SELECTED PASSAGE start

A showdown is looming at the World Bank over whether to discontinue or water down the Bank’s annual "Doing Business" Report. As reported here, and blogged about here, and here, China is leading the charge against the report, which is one of the Bank’s most controversial and influential projects. The U.S. government has been lobbying in favor of Doing Business, but so far has failed to generate the degree of high-level support from other G-20 countries or thought leaders that will likely be needed to save the report. A committee established by the Bank and headed by South African Planning Minister (and former finance minister) Trevor Manuel to assess the future of Doing Business will report as early as next week. Based on comments from advisors to the Manuel Committee, it looks as if its conclusion will be negative. After the report is received, President Kim will make his recommendation, which could involve eliminating the report or gutting it through presenting its results qualitatively or in buckets that reduce the transparency that is at the core of the exercise.
China’s opposition is disappointing. It’s assumed to be linked to its low rating (and a general view that the Bank shouldn’t rank its members)--but they could have spun a positive story around their efforts towards a more market oriented economy and their improvement in the rankings--one would have thought that would be a good argument for them. Another argument made against the report is its bias towards deregulation. That’s fair, but the report positively weights certain regulation required for the proper functioning of markets and the rule of law.
My view is pretty simple: the report has flaws, and certainly can be improved, but overall has been a significant force for better policies. As a starting point for the discussion (a benchmark, not a final assessment), its data is informative and highlight important institutional features that matter for economic growth and poverty reduction. As an incentive to liberalize, it works. It’s a public good that should be kept, and a healthy example of a multilateral institution candidly assessing country policies. That’s why I was heartened to receive the email below from supporters of the Report. They deserve our support.

SELECTED PASSAGE end

DIRECTIVE A: In the Doing Business passage, who heads the committee set up by the Bank to assess the report's future?

TASK DATA start

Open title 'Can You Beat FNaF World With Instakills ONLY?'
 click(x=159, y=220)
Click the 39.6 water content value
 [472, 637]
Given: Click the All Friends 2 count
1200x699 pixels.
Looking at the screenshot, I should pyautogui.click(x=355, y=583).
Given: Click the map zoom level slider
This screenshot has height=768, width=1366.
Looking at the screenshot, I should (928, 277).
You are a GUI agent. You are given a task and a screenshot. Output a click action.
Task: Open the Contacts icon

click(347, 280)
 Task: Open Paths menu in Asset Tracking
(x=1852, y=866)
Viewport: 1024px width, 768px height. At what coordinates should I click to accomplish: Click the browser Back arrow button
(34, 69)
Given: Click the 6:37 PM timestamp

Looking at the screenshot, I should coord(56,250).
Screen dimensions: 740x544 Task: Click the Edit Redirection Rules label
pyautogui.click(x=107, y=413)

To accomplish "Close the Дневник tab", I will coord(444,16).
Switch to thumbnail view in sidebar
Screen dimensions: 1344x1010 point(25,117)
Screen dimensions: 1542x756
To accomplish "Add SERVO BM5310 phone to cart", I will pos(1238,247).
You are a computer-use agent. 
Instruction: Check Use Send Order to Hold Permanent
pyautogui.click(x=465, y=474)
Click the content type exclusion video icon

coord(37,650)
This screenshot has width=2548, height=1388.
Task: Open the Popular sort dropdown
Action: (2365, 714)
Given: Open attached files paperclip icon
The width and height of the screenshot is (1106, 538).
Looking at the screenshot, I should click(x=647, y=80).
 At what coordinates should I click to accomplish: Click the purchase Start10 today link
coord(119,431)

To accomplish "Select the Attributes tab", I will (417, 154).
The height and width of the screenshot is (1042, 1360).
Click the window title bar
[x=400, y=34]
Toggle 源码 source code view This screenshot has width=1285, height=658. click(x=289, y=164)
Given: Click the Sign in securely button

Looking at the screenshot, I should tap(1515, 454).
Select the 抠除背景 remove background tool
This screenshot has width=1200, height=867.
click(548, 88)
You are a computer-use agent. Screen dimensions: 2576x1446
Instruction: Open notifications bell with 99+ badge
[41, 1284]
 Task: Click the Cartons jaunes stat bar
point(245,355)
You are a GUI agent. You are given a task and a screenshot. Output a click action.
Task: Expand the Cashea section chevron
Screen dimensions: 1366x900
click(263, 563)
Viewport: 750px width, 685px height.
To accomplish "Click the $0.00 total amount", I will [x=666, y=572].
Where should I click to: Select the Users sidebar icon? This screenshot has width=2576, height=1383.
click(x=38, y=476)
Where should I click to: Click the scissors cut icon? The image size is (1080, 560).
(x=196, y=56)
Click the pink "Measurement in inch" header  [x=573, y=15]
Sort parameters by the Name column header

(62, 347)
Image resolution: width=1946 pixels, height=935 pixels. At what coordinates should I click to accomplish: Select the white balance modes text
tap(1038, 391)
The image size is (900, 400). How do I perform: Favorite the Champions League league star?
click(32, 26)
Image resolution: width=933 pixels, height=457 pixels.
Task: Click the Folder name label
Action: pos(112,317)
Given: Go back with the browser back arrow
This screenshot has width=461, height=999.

TASK DATA end

DIRECTIVE B: Copy the rows word for word, starting at the line that contains "Select the 抠除背景 remove background tool" and ending at the line that contains "Click the pink", with both of those lines included.

FINAL RESULT A: Trevor Manuel, South Africa's Planning Minister and former finance minister, heads the committee.

FINAL RESULT B:
Select the 抠除背景 remove background tool
This screenshot has width=1200, height=867.
click(548, 88)
You are a computer-use agent. Screen dimensions: 2576x1446
Instruction: Open notifications bell with 99+ badge
[41, 1284]
 Task: Click the Cartons jaunes stat bar
point(245,355)
You are a GUI agent. You are given a task and a screenshot. Output a click action.
Task: Expand the Cashea section chevron
Screen dimensions: 1366x900
click(263, 563)
Viewport: 750px width, 685px height.
To accomplish "Click the $0.00 total amount", I will [x=666, y=572].
Where should I click to: Select the Users sidebar icon? This screenshot has width=2576, height=1383.
click(x=38, y=476)
Where should I click to: Click the scissors cut icon? The image size is (1080, 560).
(x=196, y=56)
Click the pink "Measurement in inch" header  [x=573, y=15]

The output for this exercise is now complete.